Example: The patient presents with a 3.5 cm soft, mobile, non-tender subcutaneous mass located in the right inguinal region (groin). The mass has been stable for two years. Documentation of this specific site supports the use of D17.3 for an other site not classified elsewhere. Risk adjustment is maintained by noting the absence of rapid growth or systemic symptoms like weight loss, which rules out more severe neoplasms.

Billing Focus: Anatomical site specificity (other vs unspecified), size of the lesion, and laterality if applicable.

Document the depth of the lipoma, specifically noting involvement of the skin and subcutaneous tissue. This distinguishes the condition from deeper lipomas involving muscles or internal organs which require different ICD-10-CM codes in the D17.4 to D17.7 range.

Example: Physical exam reveals a 4 cm mass in the subcutaneous fat layer of the axilla, superficial to the fascia. No adherence to underlying muscular structures or deep tissue noted. This depth documentation justifies the D17.3 code over D17.5 or D17.7 codes. Billing is supported by confirming the superficial nature for the selection of the correct excision CPT code series.

Billing Focus: Tissue depth (subcutaneous vs deep/intramuscular), lesion size.

Specify the clinical indication for intervention such as pain, restriction of movement, or rapid enlargement. Documentation of symptoms is essential for proving the medical necessity of excision or biopsy to payers.

Example: The patient reports significant focal pain and irritation when wearing clothing over the 5 cm lipoma located in the axillary fold. The mass causes discomfort during shoulder abduction. Documenting functional impairment and pain justifies the medical necessity for excision (CPT 11406) rather than viewing the procedure as cosmetic. This supports the clinical severity for risk assessment.

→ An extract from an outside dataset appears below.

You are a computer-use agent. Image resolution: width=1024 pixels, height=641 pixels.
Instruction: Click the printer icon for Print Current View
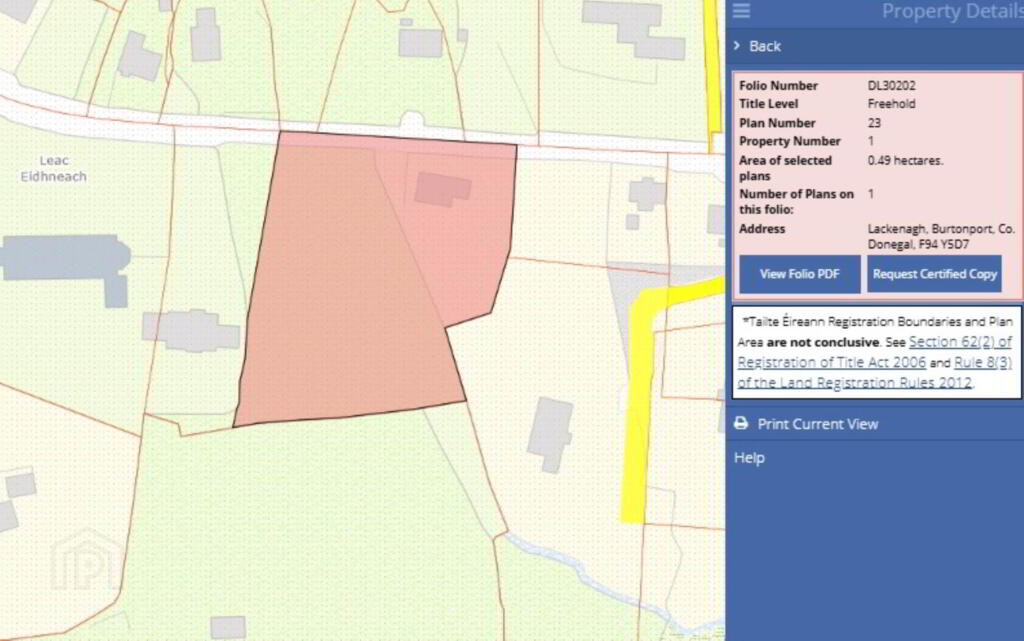coord(741,424)
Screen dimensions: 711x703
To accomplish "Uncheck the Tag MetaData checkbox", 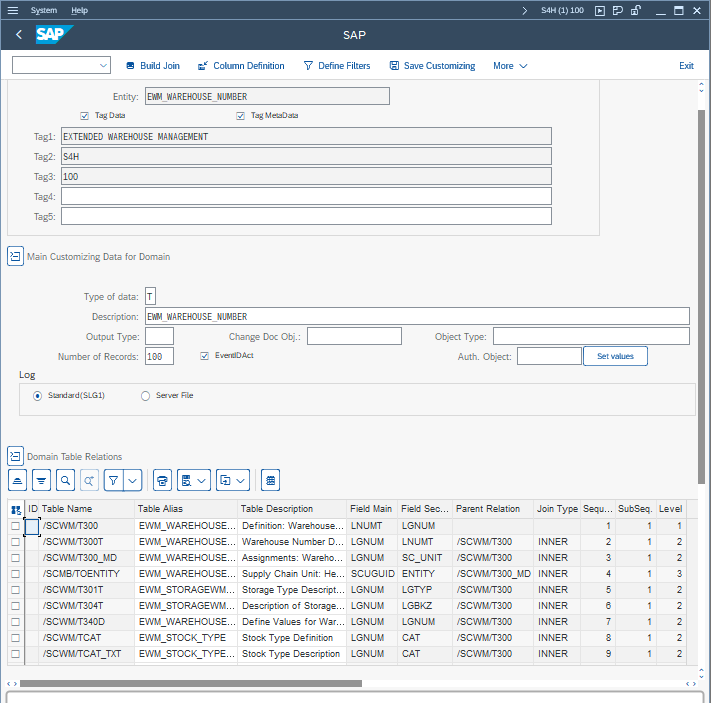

Billing Focus: Medical necessity (pain, inflammation, functional impairment), ICD-10-CM code linkage.

Note the presence of multiple lipomas if applicable. If the patient has multiple lipomatosis, this should be documented as it may relate to underlying genetic syndromes or chronic management needs.

Example: Evaluation of a patient with multiple subcutaneous lipomas located in the groin and axillary regions bilaterally. Mass sizes range from 1 cm to 3 cm. History of multiple lipomatosis noted in family. Documenting the multiplicity supports higher complexity in management and potential for future procedures, impacting the longitudinal risk profile.

Billing Focus: Multiplicity of lesions, individual sizes for each excision performed.

Document the morphology and physical characteristics such as mobility, texture, and distinct borders. This reinforces the diagnosis of a benign lipomatous neoplasm over other dermatological conditions or malignant growths.

Example: Upon palpation, the 2 cm mass in the perineal skin is soft, encapsulated, and easily mobile under the skin surface. No overlying skin changes, ulceration, or lymphadenopathy noted. These benign characteristics support the D17.3 diagnosis and differentiate from malignant skin conditions that would require higher-intensity diagnostic paths.

Billing Focus: Physical characteristics, differential diagnosis support.